- _Texte fourni_
******************************
Les coopératives Mutoyi, le modèle d’une expérience de développement rural réussie

Dans un poulaillers de la coopérative de Mutoyi d'élevage de poules/Jimbere

L’Union des Coopératives Mutoyi regroupe 8 coopératives créées à la fin des années 1980 et qui se sont forgé une notoriété tant au niveau national que régional pour la qualité et la variété de leurs produits. Nous sommes allés à leur rencontre …

Contrée de la commune Bugendana, en province de Gitega. Mutoyi est un nom familier à tous les Burundais, et un « must » pour le tourisme. Pour cause : d’abord son hôpital, l’une des structures sanitaires à offrir les meilleurs soins au Burundi. Ou encore ses coopératives fondées par des religieux d’origine milanaise et gérées par des volontaires italiens. Mutoyi est très connu à tel point que l’on a même donné le surnom de « Mutoyi » aux jeunes filles burundaises à peine formées se prenant déjà pour des femmes, une allusion aux poules de Mutoyi prêtes pour la consommation en un temps record … de 3 mois.
******************************
- _Données fournies_
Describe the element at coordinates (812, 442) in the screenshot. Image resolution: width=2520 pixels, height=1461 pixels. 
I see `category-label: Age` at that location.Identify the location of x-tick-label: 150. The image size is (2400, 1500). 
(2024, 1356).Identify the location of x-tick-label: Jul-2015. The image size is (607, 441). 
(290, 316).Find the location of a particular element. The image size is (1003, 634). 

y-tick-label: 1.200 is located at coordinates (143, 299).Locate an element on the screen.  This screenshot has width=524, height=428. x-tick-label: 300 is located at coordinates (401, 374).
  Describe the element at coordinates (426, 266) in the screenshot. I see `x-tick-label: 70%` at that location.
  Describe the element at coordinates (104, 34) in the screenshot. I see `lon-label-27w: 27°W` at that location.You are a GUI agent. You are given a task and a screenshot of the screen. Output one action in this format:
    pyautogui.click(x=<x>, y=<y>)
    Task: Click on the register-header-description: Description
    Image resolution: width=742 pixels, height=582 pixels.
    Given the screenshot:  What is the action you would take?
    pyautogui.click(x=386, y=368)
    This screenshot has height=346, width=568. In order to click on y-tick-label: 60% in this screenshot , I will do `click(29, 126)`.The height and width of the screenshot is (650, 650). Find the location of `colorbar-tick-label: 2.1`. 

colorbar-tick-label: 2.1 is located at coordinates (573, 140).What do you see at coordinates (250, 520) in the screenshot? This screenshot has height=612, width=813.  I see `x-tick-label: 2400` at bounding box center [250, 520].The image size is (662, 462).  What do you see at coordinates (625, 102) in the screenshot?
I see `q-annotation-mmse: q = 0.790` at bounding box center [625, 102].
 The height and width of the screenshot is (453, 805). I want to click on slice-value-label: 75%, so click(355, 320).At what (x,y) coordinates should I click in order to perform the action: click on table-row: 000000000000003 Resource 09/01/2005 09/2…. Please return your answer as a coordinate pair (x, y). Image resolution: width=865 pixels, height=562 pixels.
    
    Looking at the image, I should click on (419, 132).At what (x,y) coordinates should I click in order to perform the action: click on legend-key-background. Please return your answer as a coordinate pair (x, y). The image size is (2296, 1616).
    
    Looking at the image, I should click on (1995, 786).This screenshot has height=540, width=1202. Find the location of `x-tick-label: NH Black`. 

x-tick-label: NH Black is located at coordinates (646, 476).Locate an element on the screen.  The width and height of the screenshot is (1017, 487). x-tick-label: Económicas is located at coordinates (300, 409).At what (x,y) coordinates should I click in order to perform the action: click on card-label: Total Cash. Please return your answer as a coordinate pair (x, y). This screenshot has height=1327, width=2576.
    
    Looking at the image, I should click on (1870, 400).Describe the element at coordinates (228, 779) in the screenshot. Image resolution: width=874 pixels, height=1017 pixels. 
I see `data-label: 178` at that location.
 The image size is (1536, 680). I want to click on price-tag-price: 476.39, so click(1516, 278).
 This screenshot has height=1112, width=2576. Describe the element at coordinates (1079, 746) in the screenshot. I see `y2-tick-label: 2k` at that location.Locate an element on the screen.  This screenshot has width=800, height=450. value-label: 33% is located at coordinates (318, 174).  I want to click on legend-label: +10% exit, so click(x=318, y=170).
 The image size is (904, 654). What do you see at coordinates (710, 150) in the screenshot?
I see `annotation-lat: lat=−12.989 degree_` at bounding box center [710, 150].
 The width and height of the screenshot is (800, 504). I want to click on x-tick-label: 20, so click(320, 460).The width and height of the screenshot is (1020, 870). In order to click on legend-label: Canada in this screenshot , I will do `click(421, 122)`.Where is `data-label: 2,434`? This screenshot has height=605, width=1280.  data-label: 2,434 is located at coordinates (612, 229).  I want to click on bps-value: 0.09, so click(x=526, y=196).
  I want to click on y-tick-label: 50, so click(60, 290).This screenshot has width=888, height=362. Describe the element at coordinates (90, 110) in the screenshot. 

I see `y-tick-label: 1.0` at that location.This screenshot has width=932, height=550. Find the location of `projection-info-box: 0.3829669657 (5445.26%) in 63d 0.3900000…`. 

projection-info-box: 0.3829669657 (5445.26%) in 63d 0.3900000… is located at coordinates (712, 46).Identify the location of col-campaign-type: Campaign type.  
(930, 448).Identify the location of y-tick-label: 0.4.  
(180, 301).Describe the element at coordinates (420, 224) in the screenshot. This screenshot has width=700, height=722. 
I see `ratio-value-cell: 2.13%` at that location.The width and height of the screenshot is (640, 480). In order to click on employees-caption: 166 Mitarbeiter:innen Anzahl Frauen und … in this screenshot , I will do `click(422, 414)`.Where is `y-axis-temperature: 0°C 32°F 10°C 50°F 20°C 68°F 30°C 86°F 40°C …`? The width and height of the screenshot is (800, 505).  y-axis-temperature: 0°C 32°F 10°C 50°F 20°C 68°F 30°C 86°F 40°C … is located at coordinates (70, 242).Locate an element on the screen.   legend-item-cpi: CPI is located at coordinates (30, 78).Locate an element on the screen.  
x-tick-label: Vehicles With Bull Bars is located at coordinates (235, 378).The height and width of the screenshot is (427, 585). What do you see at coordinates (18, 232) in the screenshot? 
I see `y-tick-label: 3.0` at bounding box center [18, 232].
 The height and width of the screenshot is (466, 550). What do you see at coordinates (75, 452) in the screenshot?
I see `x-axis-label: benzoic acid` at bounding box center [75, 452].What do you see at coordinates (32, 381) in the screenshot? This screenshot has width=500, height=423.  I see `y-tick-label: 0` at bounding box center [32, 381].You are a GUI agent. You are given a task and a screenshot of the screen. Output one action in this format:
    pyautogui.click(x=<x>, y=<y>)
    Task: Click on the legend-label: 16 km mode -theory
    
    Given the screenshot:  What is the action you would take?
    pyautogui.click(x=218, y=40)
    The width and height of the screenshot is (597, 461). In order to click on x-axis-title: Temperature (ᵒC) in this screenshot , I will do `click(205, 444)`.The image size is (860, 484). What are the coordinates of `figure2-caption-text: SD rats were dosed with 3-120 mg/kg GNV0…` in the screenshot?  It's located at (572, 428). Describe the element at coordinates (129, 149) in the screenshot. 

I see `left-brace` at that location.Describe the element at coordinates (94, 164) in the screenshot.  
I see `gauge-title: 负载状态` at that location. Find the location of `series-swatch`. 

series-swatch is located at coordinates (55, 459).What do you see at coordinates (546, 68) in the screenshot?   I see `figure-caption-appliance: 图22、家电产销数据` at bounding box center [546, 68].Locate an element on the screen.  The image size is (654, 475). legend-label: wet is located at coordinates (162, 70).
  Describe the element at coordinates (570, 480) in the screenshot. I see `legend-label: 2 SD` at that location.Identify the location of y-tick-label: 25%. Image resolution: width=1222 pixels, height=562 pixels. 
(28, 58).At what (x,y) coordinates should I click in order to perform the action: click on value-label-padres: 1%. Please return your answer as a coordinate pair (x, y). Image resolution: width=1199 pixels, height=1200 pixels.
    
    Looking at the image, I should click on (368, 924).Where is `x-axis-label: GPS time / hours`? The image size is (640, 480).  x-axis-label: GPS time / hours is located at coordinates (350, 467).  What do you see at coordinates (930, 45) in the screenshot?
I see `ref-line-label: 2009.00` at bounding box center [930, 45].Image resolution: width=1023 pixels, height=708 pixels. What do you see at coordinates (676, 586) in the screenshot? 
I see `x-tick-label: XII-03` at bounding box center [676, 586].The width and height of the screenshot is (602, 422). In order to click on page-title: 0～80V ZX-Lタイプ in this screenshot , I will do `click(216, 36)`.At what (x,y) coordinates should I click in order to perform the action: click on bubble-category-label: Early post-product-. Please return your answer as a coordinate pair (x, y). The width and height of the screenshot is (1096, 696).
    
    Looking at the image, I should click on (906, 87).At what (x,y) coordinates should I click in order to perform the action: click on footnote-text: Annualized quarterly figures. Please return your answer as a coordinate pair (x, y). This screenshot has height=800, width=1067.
******************************
- _Objectif_
Reproduisez sans modification le passage du texte sur les coopératives Mutoyi, en commençant par « Contrée de la » et en poursuivant jusqu'à « record … de 3 mois. ».

- _Réponse_
Contrée de la commune Bugendana, en province de Gitega. Mutoyi est un nom familier à tous les Burundais, et un « must » pour le tourisme. Pour cause : d’abord son hôpital, l’une des structures sanitaires à offrir les meilleurs soins au Burundi. Ou encore ses coopératives fondées par des religieux d’origine milanaise et gérées par des volontaires italiens. Mutoyi est très connu à tel point que l’on a même donné le surnom de « Mutoyi » aux jeunes filles burundaises à peine formées se prenant déjà pour des femmes, une allusion aux poules de Mutoyi prêtes pour la consommation en un temps record … de 3 mois.